Governments need to create conditions in which businesses can flourish if poverty is to be rolled back – Paul Polman, CEO of Unilever wrote this week in an article you can read HERE. We are fast approaching the 2015 deadline previously set by the United Nations to meet tough Millennium Development Goals. These included big social targets on hunger, water, health and education. Assuming that we’ll arrive in 2015 and find that there’s still a way to go, Polman advocates some new approaches – particularly around the role of the private sector.
So the new agenda must place a strong incentive on governments to create the right conditions for business to flourish.

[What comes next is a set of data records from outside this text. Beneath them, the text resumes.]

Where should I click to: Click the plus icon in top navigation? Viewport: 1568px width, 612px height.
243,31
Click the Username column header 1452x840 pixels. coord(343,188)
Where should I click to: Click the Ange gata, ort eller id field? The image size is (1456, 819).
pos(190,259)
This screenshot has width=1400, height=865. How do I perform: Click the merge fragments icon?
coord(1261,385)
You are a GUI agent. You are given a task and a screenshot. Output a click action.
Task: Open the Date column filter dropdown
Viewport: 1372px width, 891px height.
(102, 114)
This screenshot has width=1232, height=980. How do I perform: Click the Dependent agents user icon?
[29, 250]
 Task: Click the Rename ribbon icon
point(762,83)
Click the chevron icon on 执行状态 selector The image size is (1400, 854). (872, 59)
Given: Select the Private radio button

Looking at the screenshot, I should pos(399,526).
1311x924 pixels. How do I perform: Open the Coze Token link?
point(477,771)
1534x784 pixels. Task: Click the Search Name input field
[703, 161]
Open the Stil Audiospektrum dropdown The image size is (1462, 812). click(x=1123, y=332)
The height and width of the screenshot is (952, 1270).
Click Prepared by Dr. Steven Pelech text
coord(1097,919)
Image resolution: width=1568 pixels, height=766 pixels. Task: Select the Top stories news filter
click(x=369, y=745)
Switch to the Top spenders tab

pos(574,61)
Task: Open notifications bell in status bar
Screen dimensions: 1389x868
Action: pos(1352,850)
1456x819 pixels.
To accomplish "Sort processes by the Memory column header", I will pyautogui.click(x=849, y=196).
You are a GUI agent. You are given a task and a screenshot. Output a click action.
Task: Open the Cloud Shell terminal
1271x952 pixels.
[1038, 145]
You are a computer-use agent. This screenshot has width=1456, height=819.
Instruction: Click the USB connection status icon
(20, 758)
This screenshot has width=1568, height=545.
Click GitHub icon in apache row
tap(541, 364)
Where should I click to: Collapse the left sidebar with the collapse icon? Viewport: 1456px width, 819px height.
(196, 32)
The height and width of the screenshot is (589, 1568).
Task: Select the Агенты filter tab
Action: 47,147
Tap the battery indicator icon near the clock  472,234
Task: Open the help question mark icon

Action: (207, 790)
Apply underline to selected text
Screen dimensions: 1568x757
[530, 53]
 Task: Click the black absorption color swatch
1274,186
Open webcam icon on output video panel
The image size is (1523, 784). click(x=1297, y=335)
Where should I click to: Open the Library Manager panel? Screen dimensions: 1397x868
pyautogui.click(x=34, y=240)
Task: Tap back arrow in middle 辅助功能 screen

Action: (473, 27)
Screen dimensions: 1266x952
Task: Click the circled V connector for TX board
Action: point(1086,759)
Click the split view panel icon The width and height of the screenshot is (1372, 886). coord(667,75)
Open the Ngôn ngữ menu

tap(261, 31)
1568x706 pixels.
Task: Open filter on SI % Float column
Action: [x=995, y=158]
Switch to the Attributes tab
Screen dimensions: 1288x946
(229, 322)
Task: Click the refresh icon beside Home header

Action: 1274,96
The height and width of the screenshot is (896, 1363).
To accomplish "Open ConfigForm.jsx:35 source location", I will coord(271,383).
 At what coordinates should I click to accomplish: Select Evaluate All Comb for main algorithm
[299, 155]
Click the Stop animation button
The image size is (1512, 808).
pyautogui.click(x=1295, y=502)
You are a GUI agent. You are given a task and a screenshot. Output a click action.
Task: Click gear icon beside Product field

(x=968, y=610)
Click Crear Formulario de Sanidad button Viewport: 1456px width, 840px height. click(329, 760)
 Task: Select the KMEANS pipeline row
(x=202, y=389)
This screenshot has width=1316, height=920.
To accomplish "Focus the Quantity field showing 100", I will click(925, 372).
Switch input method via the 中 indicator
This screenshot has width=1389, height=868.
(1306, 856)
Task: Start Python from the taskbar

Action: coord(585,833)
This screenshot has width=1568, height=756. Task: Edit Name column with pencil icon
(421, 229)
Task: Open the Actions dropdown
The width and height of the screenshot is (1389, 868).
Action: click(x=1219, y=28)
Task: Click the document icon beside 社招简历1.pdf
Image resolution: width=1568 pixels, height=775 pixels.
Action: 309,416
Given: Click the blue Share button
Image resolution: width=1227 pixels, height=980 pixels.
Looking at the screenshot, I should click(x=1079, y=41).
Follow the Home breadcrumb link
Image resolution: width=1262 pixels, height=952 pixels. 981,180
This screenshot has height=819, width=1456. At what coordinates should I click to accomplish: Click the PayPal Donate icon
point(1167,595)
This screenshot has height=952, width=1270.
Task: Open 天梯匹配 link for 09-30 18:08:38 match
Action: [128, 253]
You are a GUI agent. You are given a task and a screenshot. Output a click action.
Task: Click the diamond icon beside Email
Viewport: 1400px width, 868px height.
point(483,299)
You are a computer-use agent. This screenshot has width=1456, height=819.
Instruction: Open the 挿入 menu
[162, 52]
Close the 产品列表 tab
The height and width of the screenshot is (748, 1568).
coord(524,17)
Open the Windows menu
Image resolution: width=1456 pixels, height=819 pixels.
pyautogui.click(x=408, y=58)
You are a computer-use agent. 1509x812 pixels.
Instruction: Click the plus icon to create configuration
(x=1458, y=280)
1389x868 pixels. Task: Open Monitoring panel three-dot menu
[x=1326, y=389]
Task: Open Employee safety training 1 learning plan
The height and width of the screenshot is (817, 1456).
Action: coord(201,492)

It must engage the private sector not just in setting but in delivering the agenda. Increased pressure on public sector finances makes it unwise to rely too much on overseas development assistance funding to tackle all the issues that matter within the time available.
He also calls for good governance and properly functioning institutions:
Ultimately, it is well-governed and accountable institutions which ensure peace and security, enforce the rule of law, deliver effective public administration and tax collection, guard against corruption and provide transparent markets. Without these, governments cannot serve their citizens, business will not have the confidence to invest, and conflict-affected and fragile states will have no chance of escaping the poverty trap.
Polman calls for a new global partnership for development that as 2015 sails past will succeed where other approaches singularly have not.